» **TEXTO SELECCIONADO**

En
1497, a la temprana edad de 24 años, un joven astrónomo de origen polaco, muy
influenciado por antiguos eruditos como Aristarco de Samos, desarrollaba sus
ideas en una Europa fuertemente dominada por la iglesia católica. Dios era el
centro y la razón del funcionamiento del mundo, era indiscutible, era inamovible.
El universo terminaba en la última de las esferas del cielo de Dante, y en el
centro de todo estaba situada la Tierra. El Sol, los planetas y las estrellas
giraban en torno a la Tierra en una suerte de ingeniosísimo artificio
matemático que culminó en Aristóteles, y donde absolutamente todos los
movimientos celestes quedaban, salvo algunas imprecisiones, perfectamente
explicados. Tal fue la sofisticación de la teoría griega que llegaron incluso a
fabricar un planetario portátil capaz de predecir eclipses, el famoso mecanismo
de Anticitera. Resultaba muy osado tratar de cuestionar la voluntad de Dios y
aquellos herejes que se atrevían, veían un horrible final presas de las llamas.

» **DATOS PROPORCIONADOS**
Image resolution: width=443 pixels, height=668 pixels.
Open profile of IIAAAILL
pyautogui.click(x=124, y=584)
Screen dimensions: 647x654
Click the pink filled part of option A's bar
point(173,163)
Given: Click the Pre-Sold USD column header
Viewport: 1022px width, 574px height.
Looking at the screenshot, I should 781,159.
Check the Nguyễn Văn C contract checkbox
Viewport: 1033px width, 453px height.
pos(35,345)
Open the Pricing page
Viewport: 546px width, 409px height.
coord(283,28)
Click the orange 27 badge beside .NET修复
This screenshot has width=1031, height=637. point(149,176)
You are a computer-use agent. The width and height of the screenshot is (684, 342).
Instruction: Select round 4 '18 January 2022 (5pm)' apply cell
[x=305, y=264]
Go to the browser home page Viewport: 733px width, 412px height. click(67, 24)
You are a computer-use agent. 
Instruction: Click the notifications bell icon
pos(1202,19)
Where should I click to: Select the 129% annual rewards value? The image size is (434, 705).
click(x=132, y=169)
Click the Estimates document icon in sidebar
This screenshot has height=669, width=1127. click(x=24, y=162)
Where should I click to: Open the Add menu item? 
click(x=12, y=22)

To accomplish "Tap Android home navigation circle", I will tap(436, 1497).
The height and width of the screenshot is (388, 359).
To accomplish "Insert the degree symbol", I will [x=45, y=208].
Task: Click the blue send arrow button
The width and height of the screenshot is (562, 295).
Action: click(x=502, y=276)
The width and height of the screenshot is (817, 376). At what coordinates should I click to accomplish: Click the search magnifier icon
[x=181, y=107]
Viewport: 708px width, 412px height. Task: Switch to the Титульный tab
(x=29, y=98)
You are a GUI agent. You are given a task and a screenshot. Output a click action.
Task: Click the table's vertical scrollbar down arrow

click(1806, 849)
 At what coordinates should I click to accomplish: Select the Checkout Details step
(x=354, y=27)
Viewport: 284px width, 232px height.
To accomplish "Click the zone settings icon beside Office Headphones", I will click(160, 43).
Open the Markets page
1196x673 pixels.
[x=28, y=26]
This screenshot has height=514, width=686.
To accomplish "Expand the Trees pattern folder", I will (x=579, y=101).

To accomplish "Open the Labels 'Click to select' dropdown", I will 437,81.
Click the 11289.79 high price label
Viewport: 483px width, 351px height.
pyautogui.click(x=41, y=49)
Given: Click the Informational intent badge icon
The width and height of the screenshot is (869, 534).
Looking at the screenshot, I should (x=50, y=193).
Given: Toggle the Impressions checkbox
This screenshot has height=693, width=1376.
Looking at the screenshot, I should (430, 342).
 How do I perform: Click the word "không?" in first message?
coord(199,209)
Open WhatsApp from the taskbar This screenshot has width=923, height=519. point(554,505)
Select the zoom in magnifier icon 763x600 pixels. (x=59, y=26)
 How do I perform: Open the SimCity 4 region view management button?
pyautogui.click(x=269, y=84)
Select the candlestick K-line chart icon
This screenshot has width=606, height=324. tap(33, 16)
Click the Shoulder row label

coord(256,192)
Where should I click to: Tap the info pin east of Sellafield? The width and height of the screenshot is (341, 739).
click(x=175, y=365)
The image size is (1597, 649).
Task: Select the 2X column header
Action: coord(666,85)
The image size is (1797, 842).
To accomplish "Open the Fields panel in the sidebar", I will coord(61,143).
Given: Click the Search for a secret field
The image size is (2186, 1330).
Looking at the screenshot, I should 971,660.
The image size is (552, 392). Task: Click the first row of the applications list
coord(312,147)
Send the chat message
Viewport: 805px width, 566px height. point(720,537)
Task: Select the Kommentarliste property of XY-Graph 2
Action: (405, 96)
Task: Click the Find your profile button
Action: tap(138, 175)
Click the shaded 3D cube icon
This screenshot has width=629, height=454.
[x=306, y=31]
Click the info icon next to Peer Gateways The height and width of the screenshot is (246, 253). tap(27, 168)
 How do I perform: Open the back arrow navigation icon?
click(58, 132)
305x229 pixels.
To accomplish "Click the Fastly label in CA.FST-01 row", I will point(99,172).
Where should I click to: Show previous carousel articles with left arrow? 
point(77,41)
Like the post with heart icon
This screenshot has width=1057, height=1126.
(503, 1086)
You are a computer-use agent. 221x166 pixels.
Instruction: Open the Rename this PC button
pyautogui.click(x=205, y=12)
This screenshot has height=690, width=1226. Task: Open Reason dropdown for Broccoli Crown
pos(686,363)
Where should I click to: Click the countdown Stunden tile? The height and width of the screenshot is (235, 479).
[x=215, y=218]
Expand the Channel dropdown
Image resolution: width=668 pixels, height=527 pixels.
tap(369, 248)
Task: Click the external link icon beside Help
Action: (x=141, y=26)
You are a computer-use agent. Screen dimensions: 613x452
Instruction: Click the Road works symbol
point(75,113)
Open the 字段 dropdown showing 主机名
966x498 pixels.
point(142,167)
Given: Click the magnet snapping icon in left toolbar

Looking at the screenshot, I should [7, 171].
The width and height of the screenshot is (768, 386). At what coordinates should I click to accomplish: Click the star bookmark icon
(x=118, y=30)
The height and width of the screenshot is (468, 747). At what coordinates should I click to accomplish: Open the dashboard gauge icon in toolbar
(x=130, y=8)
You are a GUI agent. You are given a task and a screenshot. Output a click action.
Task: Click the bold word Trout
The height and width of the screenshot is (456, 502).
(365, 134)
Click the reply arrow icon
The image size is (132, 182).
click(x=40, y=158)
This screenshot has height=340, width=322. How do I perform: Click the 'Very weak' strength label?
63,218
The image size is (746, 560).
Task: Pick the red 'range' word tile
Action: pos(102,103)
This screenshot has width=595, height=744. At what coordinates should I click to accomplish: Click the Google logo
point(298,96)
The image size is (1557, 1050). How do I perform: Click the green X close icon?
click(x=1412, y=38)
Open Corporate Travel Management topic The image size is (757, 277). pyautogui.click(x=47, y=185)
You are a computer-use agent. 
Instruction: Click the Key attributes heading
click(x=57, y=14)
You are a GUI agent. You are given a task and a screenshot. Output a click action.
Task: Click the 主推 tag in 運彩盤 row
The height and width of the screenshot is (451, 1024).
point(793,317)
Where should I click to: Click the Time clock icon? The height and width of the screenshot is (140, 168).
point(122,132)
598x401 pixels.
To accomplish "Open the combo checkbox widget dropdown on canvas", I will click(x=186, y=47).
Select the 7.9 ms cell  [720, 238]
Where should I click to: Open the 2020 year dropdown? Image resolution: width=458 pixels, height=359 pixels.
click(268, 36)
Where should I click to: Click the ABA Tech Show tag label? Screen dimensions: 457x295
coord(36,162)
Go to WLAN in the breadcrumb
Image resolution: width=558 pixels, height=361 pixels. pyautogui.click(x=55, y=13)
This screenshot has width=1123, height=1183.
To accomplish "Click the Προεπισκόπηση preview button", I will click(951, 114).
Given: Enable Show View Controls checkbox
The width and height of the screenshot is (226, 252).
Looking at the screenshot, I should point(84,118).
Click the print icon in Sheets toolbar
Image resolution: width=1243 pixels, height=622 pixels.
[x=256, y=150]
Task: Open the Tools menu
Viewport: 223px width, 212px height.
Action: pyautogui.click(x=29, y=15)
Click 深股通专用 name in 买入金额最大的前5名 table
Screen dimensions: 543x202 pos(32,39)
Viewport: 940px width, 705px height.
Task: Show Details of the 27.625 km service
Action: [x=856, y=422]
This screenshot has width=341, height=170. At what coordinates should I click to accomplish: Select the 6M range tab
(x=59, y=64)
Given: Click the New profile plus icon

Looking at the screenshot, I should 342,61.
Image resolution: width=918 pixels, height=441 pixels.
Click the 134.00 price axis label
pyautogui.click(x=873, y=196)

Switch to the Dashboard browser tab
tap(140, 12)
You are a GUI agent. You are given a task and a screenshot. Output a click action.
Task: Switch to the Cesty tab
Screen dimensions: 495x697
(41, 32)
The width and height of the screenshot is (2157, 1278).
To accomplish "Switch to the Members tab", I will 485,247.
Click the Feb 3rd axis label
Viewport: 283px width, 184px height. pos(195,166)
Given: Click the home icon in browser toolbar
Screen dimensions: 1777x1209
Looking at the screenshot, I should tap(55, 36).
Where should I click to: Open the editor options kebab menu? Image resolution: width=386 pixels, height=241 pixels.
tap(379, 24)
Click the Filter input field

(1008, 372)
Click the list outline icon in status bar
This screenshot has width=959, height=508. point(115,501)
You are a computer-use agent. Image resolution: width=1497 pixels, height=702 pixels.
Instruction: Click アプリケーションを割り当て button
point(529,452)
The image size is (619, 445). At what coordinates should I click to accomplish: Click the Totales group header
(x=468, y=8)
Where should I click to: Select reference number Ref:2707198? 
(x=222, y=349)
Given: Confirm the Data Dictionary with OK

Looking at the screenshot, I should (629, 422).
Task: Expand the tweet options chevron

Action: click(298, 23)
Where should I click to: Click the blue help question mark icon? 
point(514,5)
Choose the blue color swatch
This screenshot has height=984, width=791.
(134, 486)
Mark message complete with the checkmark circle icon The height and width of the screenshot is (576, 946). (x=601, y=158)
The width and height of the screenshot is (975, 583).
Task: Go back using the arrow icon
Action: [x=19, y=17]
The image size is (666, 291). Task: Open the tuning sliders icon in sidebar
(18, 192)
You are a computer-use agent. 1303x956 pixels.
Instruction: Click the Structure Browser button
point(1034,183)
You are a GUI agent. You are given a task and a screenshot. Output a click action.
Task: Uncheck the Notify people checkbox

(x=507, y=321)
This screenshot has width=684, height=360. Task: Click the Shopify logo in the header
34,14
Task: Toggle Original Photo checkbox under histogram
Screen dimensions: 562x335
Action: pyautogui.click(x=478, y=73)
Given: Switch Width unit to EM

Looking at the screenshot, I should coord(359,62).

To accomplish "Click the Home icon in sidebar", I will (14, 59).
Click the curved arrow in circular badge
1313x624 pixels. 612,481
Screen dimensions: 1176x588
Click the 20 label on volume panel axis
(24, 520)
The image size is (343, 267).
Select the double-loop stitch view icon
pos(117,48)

» **PROBLEMA BREVE**
Cita el texto seleccionado completo, palabra por palabra y sin ningún cambio. Los registros no guardan relación alguna con el texto seleccionado.

» **SOLUCIÓN DEL EJERCICIO**
En
1497, a la temprana edad de 24 años, un joven astrónomo de origen polaco, muy
influenciado por antiguos eruditos como Aristarco de Samos, desarrollaba sus
ideas en una Europa fuertemente dominada por la iglesia católica. Dios era el
centro y la razón del funcionamiento del mundo, era indiscutible, era inamovible.
El universo terminaba en la última de las esferas del cielo de Dante, y en el
centro de todo estaba situada la Tierra. El Sol, los planetas y las estrellas
giraban en torno a la Tierra en una suerte de ingeniosísimo artificio
matemático que culminó en Aristóteles, y donde absolutamente todos los
movimientos celestes quedaban, salvo algunas imprecisiones, perfectamente
explicados. Tal fue la sofisticación de la teoría griega que llegaron incluso a
fabricar un planetario portátil capaz de predecir eclipses, el famoso mecanismo
de Anticitera. Resultaba muy osado tratar de cuestionar la voluntad de Dios y
aquellos herejes que se atrevían, veían un horrible final presas de las llamas.